● **BRIEF**
Extract every entry word for word.

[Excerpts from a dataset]

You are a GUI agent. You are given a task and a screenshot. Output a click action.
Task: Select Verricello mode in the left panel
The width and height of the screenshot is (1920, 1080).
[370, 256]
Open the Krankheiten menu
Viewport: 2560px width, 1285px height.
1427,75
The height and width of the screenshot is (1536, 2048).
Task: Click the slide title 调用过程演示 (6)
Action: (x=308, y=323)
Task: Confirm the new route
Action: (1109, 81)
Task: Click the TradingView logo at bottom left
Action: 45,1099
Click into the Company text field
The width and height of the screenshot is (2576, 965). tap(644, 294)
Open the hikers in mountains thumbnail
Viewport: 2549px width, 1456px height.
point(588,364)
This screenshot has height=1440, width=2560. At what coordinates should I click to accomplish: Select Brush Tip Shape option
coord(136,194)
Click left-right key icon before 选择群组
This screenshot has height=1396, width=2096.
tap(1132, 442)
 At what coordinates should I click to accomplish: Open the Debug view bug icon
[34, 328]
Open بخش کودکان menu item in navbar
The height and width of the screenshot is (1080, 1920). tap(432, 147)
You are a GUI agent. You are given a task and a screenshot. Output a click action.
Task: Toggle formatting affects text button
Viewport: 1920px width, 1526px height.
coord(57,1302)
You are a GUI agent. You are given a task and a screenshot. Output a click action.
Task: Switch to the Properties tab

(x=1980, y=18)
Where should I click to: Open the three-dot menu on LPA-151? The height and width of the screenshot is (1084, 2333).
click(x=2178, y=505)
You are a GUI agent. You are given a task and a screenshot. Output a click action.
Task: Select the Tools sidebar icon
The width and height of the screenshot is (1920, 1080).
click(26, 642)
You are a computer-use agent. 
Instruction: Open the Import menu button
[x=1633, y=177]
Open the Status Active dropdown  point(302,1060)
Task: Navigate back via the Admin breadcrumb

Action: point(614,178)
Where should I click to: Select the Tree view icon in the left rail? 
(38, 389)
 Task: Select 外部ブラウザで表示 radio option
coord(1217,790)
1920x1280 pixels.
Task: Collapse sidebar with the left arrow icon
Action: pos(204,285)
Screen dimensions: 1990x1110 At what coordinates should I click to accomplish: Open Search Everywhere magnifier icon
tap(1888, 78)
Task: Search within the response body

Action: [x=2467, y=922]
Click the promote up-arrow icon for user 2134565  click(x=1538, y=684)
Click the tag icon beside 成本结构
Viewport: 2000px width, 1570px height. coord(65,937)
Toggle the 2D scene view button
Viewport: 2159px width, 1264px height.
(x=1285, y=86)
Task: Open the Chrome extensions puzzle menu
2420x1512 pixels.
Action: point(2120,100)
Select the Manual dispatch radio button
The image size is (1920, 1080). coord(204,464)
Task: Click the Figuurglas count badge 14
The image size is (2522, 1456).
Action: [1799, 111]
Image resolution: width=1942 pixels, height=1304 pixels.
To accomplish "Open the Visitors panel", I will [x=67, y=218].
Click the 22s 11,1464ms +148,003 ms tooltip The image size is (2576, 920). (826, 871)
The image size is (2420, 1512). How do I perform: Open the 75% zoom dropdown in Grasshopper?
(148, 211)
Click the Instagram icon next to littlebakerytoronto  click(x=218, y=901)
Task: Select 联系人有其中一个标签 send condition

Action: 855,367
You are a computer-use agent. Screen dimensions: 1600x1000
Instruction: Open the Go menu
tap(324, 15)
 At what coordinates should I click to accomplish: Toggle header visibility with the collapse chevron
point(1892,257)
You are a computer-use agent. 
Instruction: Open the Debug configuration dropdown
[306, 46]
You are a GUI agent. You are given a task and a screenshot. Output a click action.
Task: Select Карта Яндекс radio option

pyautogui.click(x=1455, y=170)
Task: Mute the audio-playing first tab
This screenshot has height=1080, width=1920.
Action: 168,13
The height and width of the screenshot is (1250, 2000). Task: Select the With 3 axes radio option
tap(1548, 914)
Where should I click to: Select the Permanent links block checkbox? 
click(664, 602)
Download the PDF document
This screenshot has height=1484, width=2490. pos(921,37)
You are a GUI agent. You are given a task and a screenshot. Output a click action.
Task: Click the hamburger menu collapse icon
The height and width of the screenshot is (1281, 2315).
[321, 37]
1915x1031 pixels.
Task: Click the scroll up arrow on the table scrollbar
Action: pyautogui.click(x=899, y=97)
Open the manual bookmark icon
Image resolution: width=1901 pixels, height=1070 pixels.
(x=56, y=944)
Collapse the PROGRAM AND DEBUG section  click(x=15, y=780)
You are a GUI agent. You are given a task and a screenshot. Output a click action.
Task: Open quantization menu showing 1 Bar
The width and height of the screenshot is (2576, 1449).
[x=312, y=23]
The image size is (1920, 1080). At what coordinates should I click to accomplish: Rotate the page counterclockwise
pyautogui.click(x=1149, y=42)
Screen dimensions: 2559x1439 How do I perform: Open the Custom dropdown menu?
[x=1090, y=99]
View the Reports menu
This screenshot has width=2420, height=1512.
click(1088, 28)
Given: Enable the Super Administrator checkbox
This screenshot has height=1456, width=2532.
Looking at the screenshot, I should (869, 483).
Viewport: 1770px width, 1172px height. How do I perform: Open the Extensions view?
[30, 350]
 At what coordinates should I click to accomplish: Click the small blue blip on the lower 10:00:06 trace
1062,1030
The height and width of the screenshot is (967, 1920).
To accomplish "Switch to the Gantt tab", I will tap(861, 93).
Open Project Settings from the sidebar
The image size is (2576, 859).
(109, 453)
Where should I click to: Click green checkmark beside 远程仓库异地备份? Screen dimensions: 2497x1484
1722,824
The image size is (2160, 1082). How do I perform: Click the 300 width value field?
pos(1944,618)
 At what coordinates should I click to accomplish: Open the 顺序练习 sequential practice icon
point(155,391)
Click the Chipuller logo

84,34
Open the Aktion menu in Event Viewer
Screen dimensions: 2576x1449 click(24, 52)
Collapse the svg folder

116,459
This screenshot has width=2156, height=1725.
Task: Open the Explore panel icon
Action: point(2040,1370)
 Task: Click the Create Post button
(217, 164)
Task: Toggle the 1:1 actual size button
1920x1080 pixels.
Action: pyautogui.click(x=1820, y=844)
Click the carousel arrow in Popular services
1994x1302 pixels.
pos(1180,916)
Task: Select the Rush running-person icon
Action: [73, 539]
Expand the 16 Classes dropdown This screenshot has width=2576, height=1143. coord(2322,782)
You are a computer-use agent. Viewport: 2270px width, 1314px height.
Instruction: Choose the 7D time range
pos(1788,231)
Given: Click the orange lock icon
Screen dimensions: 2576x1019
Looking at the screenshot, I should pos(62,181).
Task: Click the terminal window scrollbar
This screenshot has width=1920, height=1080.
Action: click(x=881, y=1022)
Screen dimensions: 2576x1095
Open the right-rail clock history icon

● **WRITTEN SOLUTION**
You are a GUI agent. You are given a task and a screenshot. Output a click action.
Task: Select Verricello mode in the left panel
The width and height of the screenshot is (1920, 1080).
[370, 256]
Open the Krankheiten menu
Viewport: 2560px width, 1285px height.
1427,75
The height and width of the screenshot is (1536, 2048).
Task: Click the slide title 调用过程演示 (6)
Action: (x=308, y=323)
Task: Confirm the new route
Action: (1109, 81)
Task: Click the TradingView logo at bottom left
Action: 45,1099
Click into the Company text field
The width and height of the screenshot is (2576, 965). tap(644, 294)
Open the hikers in mountains thumbnail
Viewport: 2549px width, 1456px height.
point(588,364)
This screenshot has height=1440, width=2560. At what coordinates should I click to accomplish: Select Brush Tip Shape option
coord(136,194)
Click left-right key icon before 选择群组
This screenshot has height=1396, width=2096.
tap(1132, 442)
 At what coordinates should I click to accomplish: Open the Debug view bug icon
[34, 328]
Open بخش کودکان menu item in navbar
The height and width of the screenshot is (1080, 1920). tap(432, 147)
You are a GUI agent. You are given a task and a screenshot. Output a click action.
Task: Toggle formatting affects text button
Viewport: 1920px width, 1526px height.
coord(57,1302)
You are a GUI agent. You are given a task and a screenshot. Output a click action.
Task: Switch to the Properties tab

(x=1980, y=18)
Where should I click to: Open the three-dot menu on LPA-151? The height and width of the screenshot is (1084, 2333).
click(x=2178, y=505)
You are a GUI agent. You are given a task and a screenshot. Output a click action.
Task: Select the Tools sidebar icon
The width and height of the screenshot is (1920, 1080).
click(26, 642)
You are a computer-use agent. 
Instruction: Open the Import menu button
[x=1633, y=177]
Open the Status Active dropdown  point(302,1060)
Task: Navigate back via the Admin breadcrumb

Action: point(614,178)
Where should I click to: Select the Tree view icon in the left rail? 
(38, 389)
 Task: Select 外部ブラウザで表示 radio option
coord(1217,790)
1920x1280 pixels.
Task: Collapse sidebar with the left arrow icon
Action: pos(204,285)
Screen dimensions: 1990x1110 At what coordinates should I click to accomplish: Open Search Everywhere magnifier icon
tap(1888, 78)
Task: Search within the response body

Action: [x=2467, y=922]
Click the promote up-arrow icon for user 2134565  click(x=1538, y=684)
Click the tag icon beside 成本结构
Viewport: 2000px width, 1570px height. coord(65,937)
Toggle the 2D scene view button
Viewport: 2159px width, 1264px height.
(x=1285, y=86)
Task: Open the Chrome extensions puzzle menu
2420x1512 pixels.
Action: point(2120,100)
Select the Manual dispatch radio button
The image size is (1920, 1080). coord(204,464)
Task: Click the Figuurglas count badge 14
The image size is (2522, 1456).
Action: [1799, 111]
Image resolution: width=1942 pixels, height=1304 pixels.
To accomplish "Open the Visitors panel", I will [x=67, y=218].
Click the 22s 11,1464ms +148,003 ms tooltip The image size is (2576, 920). (826, 871)
The image size is (2420, 1512). How do I perform: Open the 75% zoom dropdown in Grasshopper?
(148, 211)
Click the Instagram icon next to littlebakerytoronto  click(x=218, y=901)
Task: Select 联系人有其中一个标签 send condition

Action: 855,367
You are a computer-use agent. Screen dimensions: 1600x1000
Instruction: Open the Go menu
tap(324, 15)
 At what coordinates should I click to accomplish: Toggle header visibility with the collapse chevron
point(1892,257)
You are a computer-use agent. 
Instruction: Open the Debug configuration dropdown
[306, 46]
You are a GUI agent. You are given a task and a screenshot. Output a click action.
Task: Select Карта Яндекс radio option

pyautogui.click(x=1455, y=170)
Task: Mute the audio-playing first tab
This screenshot has height=1080, width=1920.
Action: 168,13
The height and width of the screenshot is (1250, 2000). Task: Select the With 3 axes radio option
tap(1548, 914)
Where should I click to: Select the Permanent links block checkbox? 
click(664, 602)
Download the PDF document
This screenshot has height=1484, width=2490. pos(921,37)
You are a GUI agent. You are given a task and a screenshot. Output a click action.
Task: Click the hamburger menu collapse icon
The height and width of the screenshot is (1281, 2315).
[321, 37]
1915x1031 pixels.
Task: Click the scroll up arrow on the table scrollbar
Action: pyautogui.click(x=899, y=97)
Open the manual bookmark icon
Image resolution: width=1901 pixels, height=1070 pixels.
(x=56, y=944)
Collapse the PROGRAM AND DEBUG section  click(x=15, y=780)
You are a GUI agent. You are given a task and a screenshot. Output a click action.
Task: Open quantization menu showing 1 Bar
The width and height of the screenshot is (2576, 1449).
[x=312, y=23]
The image size is (1920, 1080). At what coordinates should I click to accomplish: Rotate the page counterclockwise
pyautogui.click(x=1149, y=42)
Screen dimensions: 2559x1439 How do I perform: Open the Custom dropdown menu?
[x=1090, y=99]
View the Reports menu
This screenshot has width=2420, height=1512.
click(1088, 28)
Given: Enable the Super Administrator checkbox
This screenshot has height=1456, width=2532.
Looking at the screenshot, I should (869, 483).
Viewport: 1770px width, 1172px height. How do I perform: Open the Extensions view?
[30, 350]
 At what coordinates should I click to accomplish: Click the small blue blip on the lower 10:00:06 trace
1062,1030
The height and width of the screenshot is (967, 1920).
To accomplish "Switch to the Gantt tab", I will tap(861, 93).
Open Project Settings from the sidebar
The image size is (2576, 859).
(109, 453)
Where should I click to: Click green checkmark beside 远程仓库异地备份? Screen dimensions: 2497x1484
1722,824
The image size is (2160, 1082). How do I perform: Click the 300 width value field?
pos(1944,618)
 At what coordinates should I click to accomplish: Open the 顺序练习 sequential practice icon
point(155,391)
Click the Chipuller logo

84,34
Open the Aktion menu in Event Viewer
Screen dimensions: 2576x1449 click(24, 52)
Collapse the svg folder

116,459
This screenshot has width=2156, height=1725.
Task: Open the Explore panel icon
Action: point(2040,1370)
 Task: Click the Create Post button
(217, 164)
Task: Toggle the 1:1 actual size button
1920x1080 pixels.
Action: pyautogui.click(x=1820, y=844)
Click the carousel arrow in Popular services
1994x1302 pixels.
pos(1180,916)
Task: Select the Rush running-person icon
Action: [73, 539]
Expand the 16 Classes dropdown This screenshot has width=2576, height=1143. coord(2322,782)
You are a computer-use agent. Viewport: 2270px width, 1314px height.
Instruction: Choose the 7D time range
pos(1788,231)
Given: Click the orange lock icon
Screen dimensions: 2576x1019
Looking at the screenshot, I should pos(62,181).
Task: Click the terminal window scrollbar
This screenshot has width=1920, height=1080.
Action: click(x=881, y=1022)
Screen dimensions: 2576x1095
Open the right-rail clock history icon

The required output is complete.